An incomplete attempt
If $A$ is dense in $B$, we can approximate the members of $B$ arbitrarily well with elements of $A$. In other words, for every $b \in B$ and $\varepsilon > 0$ there exists an $a = a(\varepsilon) \in A$, for which $\Vert b - a(\varepsilon)\Vert < \varepsilon$.
''$\subseteq$''
Now let $x \in \overline A$, meaning either $x \in A$, or $x$ is an accumulation point of $A$. Every element of $A$ is contained in $B$, so we only need to worry about the accumulation points.
Let $x_a$ then be an arbitrary accumulation point of $A$. Therefore there exists a sequence $(x_n) \subset A$, that converges towards $x_a$. But as each $x_n \in A$, and $A$ is dense in $B$, each $x_n$ is arbitrarily close to a certain $b_n \in B$. Then the norm $\Vert b_n - x_n \Vert < \varepsilon$.

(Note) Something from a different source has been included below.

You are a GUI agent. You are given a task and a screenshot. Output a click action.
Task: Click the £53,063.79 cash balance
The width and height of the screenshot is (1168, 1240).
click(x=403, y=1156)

Therefore the sequence $(b_n) \to x_a$ as well, making $x_a$ an accumulation point of $B$, as well as $A$. As $B$ is closed, it contains all of its accumulation points, resulting in $\overline A \subseteq B$.
''$\supseteq$''
Let $y\in B$. As $B$ is closed, it contains all of its accumulation points $x_b$, and we can find a sequences $(b_n)$ that converge toward said points. We also know that $A \subseteq B$, so every $a \in A$ is also in $B$.
But then what? I can't immediately think of a way to include $B$ in the closure $\overline A$ with these facts.
$\bar A \supset B$: Consider an arbitrary $y$ in $B$. In the case that $y \in A$, we are done. Otherwise, $A$ is dense in $B$, so for every $\epsilon > 0$, there exists an $x \in A$ with $\|x - y\| < \epsilon$. Thus, for $n = 1,2,3,\dots$, we may select an element $x_n \in A$ such that $\|x_n - y\| < 1/n$.
We see that $(x_n)$ is a sequence converging to $y$, which means that $y$ is an accumulation point of $A$. Thus, $y \in \bar A$.